-- start of Excerpted data --
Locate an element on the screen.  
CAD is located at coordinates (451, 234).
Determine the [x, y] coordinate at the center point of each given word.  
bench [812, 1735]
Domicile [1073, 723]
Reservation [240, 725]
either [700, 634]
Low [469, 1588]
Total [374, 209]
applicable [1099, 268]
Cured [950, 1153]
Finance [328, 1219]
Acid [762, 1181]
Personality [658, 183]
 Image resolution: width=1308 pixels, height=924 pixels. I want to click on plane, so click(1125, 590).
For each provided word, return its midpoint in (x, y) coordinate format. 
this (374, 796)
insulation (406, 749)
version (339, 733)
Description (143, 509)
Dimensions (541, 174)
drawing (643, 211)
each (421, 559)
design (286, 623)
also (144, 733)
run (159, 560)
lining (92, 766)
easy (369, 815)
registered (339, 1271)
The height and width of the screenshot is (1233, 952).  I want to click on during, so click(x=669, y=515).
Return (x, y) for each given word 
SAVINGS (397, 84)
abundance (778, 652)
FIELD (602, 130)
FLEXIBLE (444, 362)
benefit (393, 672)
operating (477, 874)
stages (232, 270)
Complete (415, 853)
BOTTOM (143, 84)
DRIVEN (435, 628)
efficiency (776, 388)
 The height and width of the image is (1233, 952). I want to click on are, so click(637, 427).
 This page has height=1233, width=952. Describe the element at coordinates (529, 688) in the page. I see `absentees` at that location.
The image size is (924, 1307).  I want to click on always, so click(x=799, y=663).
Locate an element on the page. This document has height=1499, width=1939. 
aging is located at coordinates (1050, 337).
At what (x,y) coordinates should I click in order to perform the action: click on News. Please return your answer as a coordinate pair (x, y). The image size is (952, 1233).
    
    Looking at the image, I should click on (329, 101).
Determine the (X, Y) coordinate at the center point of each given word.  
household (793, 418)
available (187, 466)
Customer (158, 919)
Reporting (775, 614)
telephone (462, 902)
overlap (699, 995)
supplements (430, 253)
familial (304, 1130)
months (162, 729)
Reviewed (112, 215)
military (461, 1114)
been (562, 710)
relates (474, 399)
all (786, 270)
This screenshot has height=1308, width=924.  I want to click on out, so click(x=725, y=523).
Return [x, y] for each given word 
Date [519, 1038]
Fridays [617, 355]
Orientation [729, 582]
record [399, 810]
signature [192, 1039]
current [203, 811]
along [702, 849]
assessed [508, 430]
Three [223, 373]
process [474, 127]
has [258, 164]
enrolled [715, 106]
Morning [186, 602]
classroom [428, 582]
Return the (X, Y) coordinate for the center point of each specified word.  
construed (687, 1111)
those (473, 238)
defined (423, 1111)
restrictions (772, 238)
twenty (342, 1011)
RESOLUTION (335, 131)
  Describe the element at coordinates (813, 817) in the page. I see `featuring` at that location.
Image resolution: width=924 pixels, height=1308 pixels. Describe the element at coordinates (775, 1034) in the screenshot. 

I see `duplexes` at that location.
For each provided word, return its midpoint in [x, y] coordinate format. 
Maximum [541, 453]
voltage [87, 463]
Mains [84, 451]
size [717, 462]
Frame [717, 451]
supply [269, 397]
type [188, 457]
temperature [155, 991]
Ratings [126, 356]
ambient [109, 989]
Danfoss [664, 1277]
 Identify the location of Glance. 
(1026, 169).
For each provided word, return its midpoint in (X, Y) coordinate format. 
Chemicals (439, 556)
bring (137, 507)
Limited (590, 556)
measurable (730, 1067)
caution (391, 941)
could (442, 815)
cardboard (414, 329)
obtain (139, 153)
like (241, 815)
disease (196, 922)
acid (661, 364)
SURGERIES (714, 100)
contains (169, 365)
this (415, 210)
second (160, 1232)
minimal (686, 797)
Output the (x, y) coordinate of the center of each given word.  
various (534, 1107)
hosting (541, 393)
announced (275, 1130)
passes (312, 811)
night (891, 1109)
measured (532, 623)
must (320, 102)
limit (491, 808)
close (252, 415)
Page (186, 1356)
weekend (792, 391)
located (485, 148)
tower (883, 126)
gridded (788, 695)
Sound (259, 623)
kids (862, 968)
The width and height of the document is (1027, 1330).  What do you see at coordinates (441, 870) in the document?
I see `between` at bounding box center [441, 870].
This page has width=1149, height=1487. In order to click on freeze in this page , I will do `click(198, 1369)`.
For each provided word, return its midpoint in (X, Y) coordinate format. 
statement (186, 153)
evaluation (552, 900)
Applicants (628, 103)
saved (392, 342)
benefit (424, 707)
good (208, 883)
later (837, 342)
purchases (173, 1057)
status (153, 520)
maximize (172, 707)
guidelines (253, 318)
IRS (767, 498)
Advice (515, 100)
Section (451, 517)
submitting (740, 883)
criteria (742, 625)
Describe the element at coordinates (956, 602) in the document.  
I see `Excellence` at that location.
-- end of Excerpted data --
**Description of the task**
Render every line of the records above as a Markdown table with two columns, Row for the row number and Text for the line itself. Leave out any blank lines.

**Response below**
| Row | Text |
|---|---|
| 1 | Locate an element on the screen.   |
| 2 | CAD is located at coordinates (451, 234). |
| 3 | Determine the [x, y] coordinate at the center point of each given word.   |
| 4 | bench [812, 1735] |
| 5 | Domicile [1073, 723] |
| 6 | Reservation [240, 725] |
| 7 | either [700, 634] |
| 8 | Low [469, 1588] |
| 9 | Total [374, 209] |
| 10 | applicable [1099, 268] |
| 11 | Cured [950, 1153] |
| 12 | Finance [328, 1219] |
| 13 | Acid [762, 1181] |
| 14 | Personality [658, 183] |
| 15 |  Image resolution: width=1308 pixels, height=924 pixels. I want to click on plane, so click(1125, 590). |
| 16 | For each provided word, return its midpoint in (x, y) coordinate format.  |
| 17 | this (374, 796) |
| 18 | insulation (406, 749) |
| 19 | version (339, 733) |
| 20 | Description (143, 509) |
| 21 | Dimensions (541, 174) |
| 22 | drawing (643, 211) |
| 23 | each (421, 559) |
| 24 | design (286, 623) |
| 25 | also (144, 733) |
| 26 | run (159, 560) |
| 27 | lining (92, 766) |
| 28 | easy (369, 815) |
| 29 | registered (339, 1271) |
| 30 | The height and width of the screenshot is (1233, 952).  I want to click on during, so click(x=669, y=515). |
| 31 | Return (x, y) for each given word  |
| 32 | SAVINGS (397, 84) |
| 33 | abundance (778, 652) |
| 34 | FIELD (602, 130) |
| 35 | FLEXIBLE (444, 362) |
| 36 | benefit (393, 672) |
| 37 | operating (477, 874) |
| 38 | stages (232, 270) |
| 39 | Complete (415, 853) |
| 40 | BOTTOM (143, 84) |
| 41 | DRIVEN (435, 628) |
| 42 | efficiency (776, 388) |
| 43 |  The height and width of the image is (1233, 952). I want to click on are, so click(637, 427). |
| 44 |  This page has height=1233, width=952. Describe the element at coordinates (529, 688) in the page. I see `absentees` at that location. |
| 45 | The image size is (924, 1307).  I want to click on always, so click(x=799, y=663). |
| 46 | Locate an element on the page. This document has height=1499, width=1939.  |
| 47 | aging is located at coordinates (1050, 337). |
| 48 | At what (x,y) coordinates should I click in order to perform the action: click on News. Please return your answer as a coordinate pair (x, y). The image size is (952, 1233). |
| 49 |     Looking at the image, I should click on (329, 101). |
| 50 | Determine the (X, Y) coordinate at the center point of each given word.   |
| 51 | household (793, 418) |
| 52 | available (187, 466) |
| 53 | Customer (158, 919) |
| 54 | Reporting (775, 614) |
| 55 | telephone (462, 902) |
| 56 | overlap (699, 995) |
| 57 | supplements (430, 253) |
| 58 | familial (304, 1130) |
| 59 | months (162, 729) |
| 60 | Reviewed (112, 215) |
| 61 | military (461, 1114) |
| 62 | been (562, 710) |
| 63 | relates (474, 399) |
| 64 | all (786, 270) |
| 65 | This screenshot has height=1308, width=924.  I want to click on out, so click(x=725, y=523). |
| 66 | Return [x, y] for each given word  |
| 67 | Date [519, 1038] |
| 68 | Fridays [617, 355] |
| 69 | Orientation [729, 582] |
| 70 | record [399, 810] |
| 71 | signature [192, 1039] |
| 72 | current [203, 811] |
| 73 | along [702, 849] |
| 74 | assessed [508, 430] |
| 75 | Three [223, 373] |
| 76 | process [474, 127] |
| 77 | has [258, 164] |
| 78 | enrolled [715, 106] |
| 79 | Morning [186, 602] |
| 80 | classroom [428, 582] |
| 81 | Return the (X, Y) coordinate for the center point of each specified word.   |
| 82 | construed (687, 1111) |
| 83 | those (473, 238) |
| 84 | defined (423, 1111) |
| 85 | restrictions (772, 238) |
| 86 | twenty (342, 1011) |
| 87 | RESOLUTION (335, 131) |
| 88 |   Describe the element at coordinates (813, 817) in the page. I see `featuring` at that location. |
| 89 | Image resolution: width=924 pixels, height=1308 pixels. Describe the element at coordinates (775, 1034) in the screenshot.  |
| 90 | I see `duplexes` at that location. |
| 91 | For each provided word, return its midpoint in [x, y] coordinate format.  |
| 92 | Maximum [541, 453] |
| 93 | voltage [87, 463] |
| 94 | Mains [84, 451] |
| 95 | size [717, 462] |
| 96 | Frame [717, 451] |
| 97 | supply [269, 397] |
| 98 | type [188, 457] |
| 99 | temperature [155, 991] |
| 100 | Ratings [126, 356] |
| 101 | ambient [109, 989] |
| 102 | Danfoss [664, 1277] |
| 103 |  Identify the location of Glance.  |
| 104 | (1026, 169). |
| 105 | For each provided word, return its midpoint in (X, Y) coordinate format.  |
| 106 | Chemicals (439, 556) |
| 107 | bring (137, 507) |
| 108 | Limited (590, 556) |
| 109 | measurable (730, 1067) |
| 110 | caution (391, 941) |
| 111 | could (442, 815) |
| 112 | cardboard (414, 329) |
| 113 | obtain (139, 153) |
| 114 | like (241, 815) |
| 115 | disease (196, 922) |
| 116 | acid (661, 364) |
| 117 | SURGERIES (714, 100) |
| 118 | contains (169, 365) |
| 119 | this (415, 210) |
| 120 | second (160, 1232) |
| 121 | minimal (686, 797) |
| 122 | Output the (x, y) coordinate of the center of each given word.   |
| 123 | various (534, 1107) |
| 124 | hosting (541, 393) |
| 125 | announced (275, 1130) |
| 126 | passes (312, 811) |
| 127 | night (891, 1109) |
| 128 | measured (532, 623) |
| 129 | must (320, 102) |
| 130 | limit (491, 808) |
| 131 | close (252, 415) |
| 132 | Page (186, 1356) |
| 133 | weekend (792, 391) |
| 134 | located (485, 148) |
| 135 | tower (883, 126) |
| 136 | gridded (788, 695) |
| 137 | Sound (259, 623) |
| 138 | kids (862, 968) |
| 139 | The width and height of the document is (1027, 1330).  What do you see at coordinates (441, 870) in the document? |
| 140 | I see `between` at bounding box center [441, 870]. |
| 141 | This page has width=1149, height=1487. In order to click on freeze in this page , I will do `click(198, 1369)`. |
| 142 | For each provided word, return its midpoint in (X, Y) coordinate format.  |
| 143 | statement (186, 153) |
| 144 | evaluation (552, 900) |
| 145 | Applicants (628, 103) |
| 146 | saved (392, 342) |
| 147 | benefit (424, 707) |
| 148 | good (208, 883) |
| 149 | later (837, 342) |
| 150 | purchases (173, 1057) |
| 151 | status (153, 520) |
| 152 | maximize (172, 707) |
| 153 | guidelines (253, 318) |
| 154 | IRS (767, 498) |
| 155 | Advice (515, 100) |
| 156 | Section (451, 517) |
| 157 | submitting (740, 883) |
| 158 | criteria (742, 625) |
| 159 | Describe the element at coordinates (956, 602) in the document.   |
| 160 | I see `Excellence` at that location. |